» Study text:
»»

For simplicity let us take a suitable round number for the Human/Neanderthal relatedness. Then the poster’s first quotation can be simplified as:

  1. The proportion of Neanderthal-inherited genetic material in modern Europeans is 2%.

and his second quotation simplified as:

  1. Neanderthal-inherited genetic material is absent from modern Africans.

A common conclusion drawn from this is:

The genetic variation between modern Europeans and Africans must therefore exceed 2%, rather than being only ca. 0.5%.

Why is this wrong?

This conclusion is wrong because the 2% and 0.5% are measures of different things.

For simplicity, a value of human genetic variation of 0.5% can be regarded as the extent by which the DNA of the coding regions of the genes of two humans differ because of single nucleotide polymorphisms (SNPs) — single base changes in the same gene (that may or may not affect the gene function). This assumes all humans have the same 20,000 or so genes.

Now let us make an overall comparison of the genes of humans and Neanderthals. Since they diverged from a common ancestor their genomes underwent changes due to point mutations, but, as far as I am aware, they maintained the same set of genes. Even if I am wrong on this latter point, the vast majority of genes — and the ones that we are concerned with are common: they both have/had a gene for myosin, for hexokinase 1, for chymotrypsin etc.

Examination of the majority of such homologous genes reveals single base differences, which must have arisen since the divergence. A combination of such Neanderthal variants in one gene — never seen as human SNPs — and the converse situation allow one to designate a chymotrypsin gene, for example, as human or Neanderthal, even though the overall DNA sequence of the chymotrypsin gene may be 95% identical (to conjure a figure out of the air).

««

» Record excerpts:
»»

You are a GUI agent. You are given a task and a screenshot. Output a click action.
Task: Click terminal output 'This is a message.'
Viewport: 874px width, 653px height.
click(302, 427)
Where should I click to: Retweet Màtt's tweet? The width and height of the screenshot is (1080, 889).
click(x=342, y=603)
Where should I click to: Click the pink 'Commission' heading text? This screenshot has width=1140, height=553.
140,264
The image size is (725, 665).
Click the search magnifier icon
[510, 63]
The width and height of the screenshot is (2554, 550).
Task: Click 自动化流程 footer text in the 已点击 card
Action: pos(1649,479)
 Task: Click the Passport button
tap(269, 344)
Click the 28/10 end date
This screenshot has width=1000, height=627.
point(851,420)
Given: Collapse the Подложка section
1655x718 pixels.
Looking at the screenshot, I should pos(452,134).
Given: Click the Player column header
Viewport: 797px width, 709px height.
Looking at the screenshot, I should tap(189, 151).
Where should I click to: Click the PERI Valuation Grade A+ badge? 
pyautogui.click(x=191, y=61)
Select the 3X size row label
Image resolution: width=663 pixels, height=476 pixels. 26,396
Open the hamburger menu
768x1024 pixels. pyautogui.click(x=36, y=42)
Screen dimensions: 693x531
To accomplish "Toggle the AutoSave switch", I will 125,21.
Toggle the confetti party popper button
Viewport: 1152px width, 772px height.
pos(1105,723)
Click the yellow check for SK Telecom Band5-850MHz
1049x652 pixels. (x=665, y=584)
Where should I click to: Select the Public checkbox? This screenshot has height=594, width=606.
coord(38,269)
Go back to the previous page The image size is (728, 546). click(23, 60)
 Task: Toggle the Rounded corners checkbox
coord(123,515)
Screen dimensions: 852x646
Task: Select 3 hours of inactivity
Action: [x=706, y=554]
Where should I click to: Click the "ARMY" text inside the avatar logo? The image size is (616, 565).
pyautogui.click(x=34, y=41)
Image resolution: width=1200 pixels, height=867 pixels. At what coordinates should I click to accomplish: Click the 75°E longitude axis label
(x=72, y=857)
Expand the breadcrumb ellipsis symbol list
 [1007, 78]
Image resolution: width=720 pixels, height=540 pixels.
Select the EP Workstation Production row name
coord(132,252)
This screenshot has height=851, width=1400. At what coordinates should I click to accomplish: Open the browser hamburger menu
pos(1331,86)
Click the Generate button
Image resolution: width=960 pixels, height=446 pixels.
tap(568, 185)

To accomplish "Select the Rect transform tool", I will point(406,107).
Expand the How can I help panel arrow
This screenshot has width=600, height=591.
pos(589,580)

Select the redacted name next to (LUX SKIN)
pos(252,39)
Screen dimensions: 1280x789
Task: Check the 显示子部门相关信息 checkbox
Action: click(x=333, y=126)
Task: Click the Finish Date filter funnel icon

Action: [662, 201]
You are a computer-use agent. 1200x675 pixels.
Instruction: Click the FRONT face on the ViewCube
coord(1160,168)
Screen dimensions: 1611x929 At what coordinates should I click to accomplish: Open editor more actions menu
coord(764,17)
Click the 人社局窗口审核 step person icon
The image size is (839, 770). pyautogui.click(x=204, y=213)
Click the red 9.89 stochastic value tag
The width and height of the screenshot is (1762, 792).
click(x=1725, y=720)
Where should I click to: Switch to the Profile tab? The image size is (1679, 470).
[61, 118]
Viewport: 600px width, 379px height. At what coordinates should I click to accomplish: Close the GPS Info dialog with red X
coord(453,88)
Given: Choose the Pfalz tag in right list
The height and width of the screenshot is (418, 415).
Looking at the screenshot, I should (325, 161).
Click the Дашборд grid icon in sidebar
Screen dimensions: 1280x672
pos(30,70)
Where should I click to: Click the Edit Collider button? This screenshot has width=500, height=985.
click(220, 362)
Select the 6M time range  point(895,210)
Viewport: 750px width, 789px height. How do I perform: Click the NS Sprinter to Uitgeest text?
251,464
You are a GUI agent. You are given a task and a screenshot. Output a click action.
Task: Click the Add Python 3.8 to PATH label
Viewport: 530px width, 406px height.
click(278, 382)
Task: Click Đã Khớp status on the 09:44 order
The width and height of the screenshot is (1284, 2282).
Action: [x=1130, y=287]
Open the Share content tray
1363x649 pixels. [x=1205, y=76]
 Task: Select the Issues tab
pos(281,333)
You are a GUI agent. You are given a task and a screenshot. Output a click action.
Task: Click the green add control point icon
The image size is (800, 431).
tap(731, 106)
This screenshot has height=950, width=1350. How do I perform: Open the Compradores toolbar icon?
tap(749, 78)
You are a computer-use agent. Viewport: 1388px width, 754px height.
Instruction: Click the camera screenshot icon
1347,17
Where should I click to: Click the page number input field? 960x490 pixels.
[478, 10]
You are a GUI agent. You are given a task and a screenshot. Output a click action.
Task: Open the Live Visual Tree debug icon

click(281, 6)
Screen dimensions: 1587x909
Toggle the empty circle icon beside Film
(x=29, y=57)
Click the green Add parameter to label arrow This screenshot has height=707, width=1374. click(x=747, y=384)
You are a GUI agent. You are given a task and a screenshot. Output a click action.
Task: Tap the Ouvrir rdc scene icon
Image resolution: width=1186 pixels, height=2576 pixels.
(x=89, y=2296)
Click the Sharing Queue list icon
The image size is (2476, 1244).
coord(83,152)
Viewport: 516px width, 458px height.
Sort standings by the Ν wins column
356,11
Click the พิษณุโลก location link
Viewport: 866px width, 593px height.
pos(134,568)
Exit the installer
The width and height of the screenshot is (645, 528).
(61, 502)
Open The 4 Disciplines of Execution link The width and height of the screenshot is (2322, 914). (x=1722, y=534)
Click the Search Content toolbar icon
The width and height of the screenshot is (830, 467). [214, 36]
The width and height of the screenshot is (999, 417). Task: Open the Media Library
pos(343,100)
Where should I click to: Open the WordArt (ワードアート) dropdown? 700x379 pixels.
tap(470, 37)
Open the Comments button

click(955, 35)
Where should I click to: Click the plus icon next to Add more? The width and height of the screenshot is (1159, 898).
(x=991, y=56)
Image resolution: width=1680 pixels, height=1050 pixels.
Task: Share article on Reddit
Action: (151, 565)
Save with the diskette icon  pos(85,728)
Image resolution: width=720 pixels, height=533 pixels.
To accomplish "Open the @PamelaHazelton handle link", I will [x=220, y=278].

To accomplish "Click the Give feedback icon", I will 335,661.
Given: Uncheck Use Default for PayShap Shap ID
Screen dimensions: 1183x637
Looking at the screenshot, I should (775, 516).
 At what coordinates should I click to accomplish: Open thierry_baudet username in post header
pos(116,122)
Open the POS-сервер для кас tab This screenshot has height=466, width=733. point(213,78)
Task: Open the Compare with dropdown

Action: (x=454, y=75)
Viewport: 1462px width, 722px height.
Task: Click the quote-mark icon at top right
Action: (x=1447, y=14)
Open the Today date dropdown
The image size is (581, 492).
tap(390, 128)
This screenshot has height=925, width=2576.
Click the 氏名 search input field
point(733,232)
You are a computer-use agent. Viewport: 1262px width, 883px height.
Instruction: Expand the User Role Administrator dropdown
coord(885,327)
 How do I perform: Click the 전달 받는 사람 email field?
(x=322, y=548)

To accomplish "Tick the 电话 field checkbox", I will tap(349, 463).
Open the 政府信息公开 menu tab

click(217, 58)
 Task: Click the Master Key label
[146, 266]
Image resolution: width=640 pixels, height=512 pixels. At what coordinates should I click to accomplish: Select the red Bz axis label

««

» Exercise objective:
Rewrite the part of the Neanderthal text starting at "A common conclusion" and ending at "only ca. 0.5%.", replacing "exceed" with "surpass".

» Exercise result:
A common conclusion drawn from this is:

The genetic variation between modern Europeans and Africans must therefore surpass 2%, rather than being only ca. 0.5%.